The 85-year-old leader of the BJP recently wrote in his blog that his party had failed to capitalise on the failure of the ruling UPA and people were disappointed with its role in the national politics. He was disappointed with the party's result in the UP elections and a tainted member of the BSP joining the BJP in the state. As a senior leader, Advani has every right to express his views and reflect on any shortcoming of his party, but the timing of his writing was not at all conducive for the BJP. It came just after the party's National Executive in Mumbai and on the day when the NDA was leading a reasonably successful strike all over the country against a steep hike in petrol prices by the Centre. Advani also happens to be the chairman of the NDA.

The BJP leader, along with Sushma Swaraj, had skipped the customary National Executive rally in Mumbai last month and also gave a miss to the party's core committee meeting at party president Nitin Gadkari's residence on Wednesday evening. As with the last instance, party sources said Advani could not attend the meet owing for he had left for Tamil Nadu, a trip that was decided 'much earlier'.
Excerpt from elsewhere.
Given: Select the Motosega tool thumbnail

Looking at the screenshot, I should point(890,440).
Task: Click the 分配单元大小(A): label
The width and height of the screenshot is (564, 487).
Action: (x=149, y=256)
Things are definitely not okay for BJP and surely for the veteran leader. Either the party stands deeply divided or Advani has gone obsolete and could not keep in terms with the changing times and the oragnisation, its values and nature. Unfortunate or not, that is very much the case today.
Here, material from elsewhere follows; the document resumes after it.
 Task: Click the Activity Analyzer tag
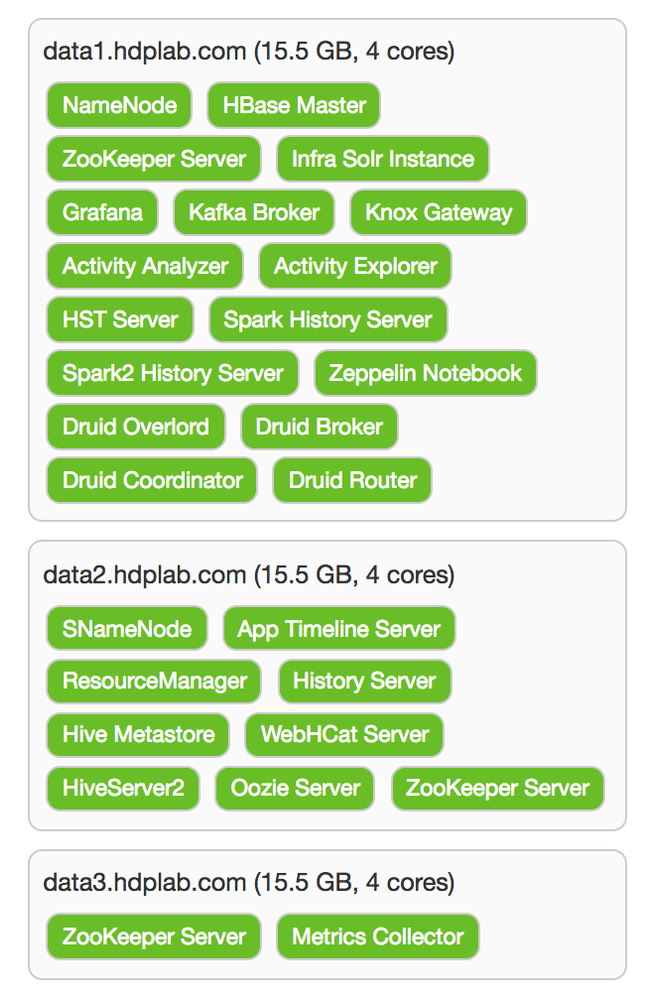(145, 266)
The BJP, today, has come a big distance from 1984, when it had just two seats in the Lok Sabha, one each in Gujarat (candidate AK Patel) and Andhra Pradesh (CJ Reddy). The party has seen a manifold increase in size and diversity. It is no more confined to the days of the duo, Atal Bihari Vajpayee and Lal Krishna Advani, either. It seems Advani is at pain to digest the reality. But if we turn back the pages of history, dissent in the BJP is not something new. Vajpayee did not approve the BJP's involvement in the hyper-active Hindutva movement, the heydays of the saffron party. Yet, he did not find much support in his party and Advani was the more popular choice for the Hindutva nationalists. There was not media frenzy either in those days that could have projected the inner dissent in a broad way.

Today, the BJP has evolved into a moderate political party from the leader of a social movement. The transformation is not without an expense. The more the outfit has engaged itself in governance and with public life away from lofty ideals, the more it has fallen prone to day-to-day hassles of politics, the greater has become the need for a sound decision-making role. Fortunately though the party was away from the woes of a dynastic political culture, but at the same time, it never really succeeded in formulating a collective decision-making mechanism. The problem became all the more pressing ever since Vajpayee's exit from the scene. The BJP's crisis in one state after another exemplifies this aspect.

Advani, who always played the second-in-command in the Vajpayee government that lasted its full tenure, never succeeded in fitting himself in the shoes of the prime minister. He was always looked upon as a mentor, a respected leader, but never had his words as the final call made by the party. In fact, as said above, none of the top voices in the party seems to be in cohesion with another and Advani's stature began to sink somewhere amid personality clashes. Besides, the infamous Jinnah controversy of 2005 also dealt a blow to the leader's image among his partymen.

Another key factor which undermined the grand-old man's stature is his untiring ambition to become the country's prime minister. After the failure in 2004 polls, he had left no stone unturned to chase his dream in 2009 when he launched a campaign generally found in presidential elections and attacked the government on various issues, including the black money or a 'weak' PM in Manmohan Singh. But he failed and ever since, Advani has been looked upon much as a spent force.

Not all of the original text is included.